■ **ACTIVITY**:
Across the listing below, count the lines containing "will". Answer with that number only.
--*--
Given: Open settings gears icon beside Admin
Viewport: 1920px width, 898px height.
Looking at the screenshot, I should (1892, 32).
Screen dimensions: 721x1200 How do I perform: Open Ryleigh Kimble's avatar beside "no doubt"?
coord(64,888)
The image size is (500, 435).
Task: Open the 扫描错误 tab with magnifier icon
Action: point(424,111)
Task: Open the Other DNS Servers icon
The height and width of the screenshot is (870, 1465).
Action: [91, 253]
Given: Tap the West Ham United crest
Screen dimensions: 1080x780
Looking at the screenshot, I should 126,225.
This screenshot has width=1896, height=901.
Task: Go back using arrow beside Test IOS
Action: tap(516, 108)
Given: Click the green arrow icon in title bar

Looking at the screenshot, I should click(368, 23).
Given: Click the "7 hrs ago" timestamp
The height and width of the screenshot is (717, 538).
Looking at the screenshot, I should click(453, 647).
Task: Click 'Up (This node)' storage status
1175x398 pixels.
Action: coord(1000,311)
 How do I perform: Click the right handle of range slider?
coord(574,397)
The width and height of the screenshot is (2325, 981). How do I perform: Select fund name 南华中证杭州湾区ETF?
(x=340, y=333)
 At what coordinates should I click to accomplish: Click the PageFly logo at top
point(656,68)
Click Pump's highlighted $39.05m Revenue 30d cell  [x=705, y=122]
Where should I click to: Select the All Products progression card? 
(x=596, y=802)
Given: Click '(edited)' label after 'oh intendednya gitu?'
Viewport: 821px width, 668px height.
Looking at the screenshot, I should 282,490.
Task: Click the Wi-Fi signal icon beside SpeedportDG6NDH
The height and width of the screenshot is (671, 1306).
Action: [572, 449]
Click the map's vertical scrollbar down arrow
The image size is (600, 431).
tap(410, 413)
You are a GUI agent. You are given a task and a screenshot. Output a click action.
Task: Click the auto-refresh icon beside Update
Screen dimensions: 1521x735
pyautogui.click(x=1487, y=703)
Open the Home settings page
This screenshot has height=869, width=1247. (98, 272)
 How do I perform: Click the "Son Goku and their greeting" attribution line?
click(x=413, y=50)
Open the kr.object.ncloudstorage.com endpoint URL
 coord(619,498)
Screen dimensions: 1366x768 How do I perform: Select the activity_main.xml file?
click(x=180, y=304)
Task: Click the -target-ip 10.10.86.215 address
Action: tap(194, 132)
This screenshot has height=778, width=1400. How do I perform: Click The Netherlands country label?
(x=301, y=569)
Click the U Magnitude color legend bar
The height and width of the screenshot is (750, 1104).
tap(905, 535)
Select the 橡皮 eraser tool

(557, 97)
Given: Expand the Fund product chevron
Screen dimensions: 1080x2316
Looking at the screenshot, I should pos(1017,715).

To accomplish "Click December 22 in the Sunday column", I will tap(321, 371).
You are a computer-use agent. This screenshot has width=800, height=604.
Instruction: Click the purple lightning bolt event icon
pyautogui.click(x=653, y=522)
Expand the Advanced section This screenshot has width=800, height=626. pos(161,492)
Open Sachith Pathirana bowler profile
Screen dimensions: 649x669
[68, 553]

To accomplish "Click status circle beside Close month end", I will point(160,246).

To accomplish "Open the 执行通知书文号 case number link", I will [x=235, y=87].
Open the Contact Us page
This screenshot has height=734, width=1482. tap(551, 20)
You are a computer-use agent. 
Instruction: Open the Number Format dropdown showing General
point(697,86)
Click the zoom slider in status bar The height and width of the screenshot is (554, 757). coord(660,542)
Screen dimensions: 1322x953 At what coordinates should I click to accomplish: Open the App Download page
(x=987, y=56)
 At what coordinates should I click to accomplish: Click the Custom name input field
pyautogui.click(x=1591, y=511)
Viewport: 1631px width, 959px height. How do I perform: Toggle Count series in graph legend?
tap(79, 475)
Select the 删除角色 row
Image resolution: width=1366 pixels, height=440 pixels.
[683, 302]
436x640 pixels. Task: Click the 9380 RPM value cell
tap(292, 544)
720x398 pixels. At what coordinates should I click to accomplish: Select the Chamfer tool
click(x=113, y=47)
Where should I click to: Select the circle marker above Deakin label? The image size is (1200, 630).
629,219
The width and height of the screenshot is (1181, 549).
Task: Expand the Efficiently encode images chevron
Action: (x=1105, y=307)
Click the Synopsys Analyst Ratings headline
--*--
■ **ANSWER FOR THIS EXERCISE**:
3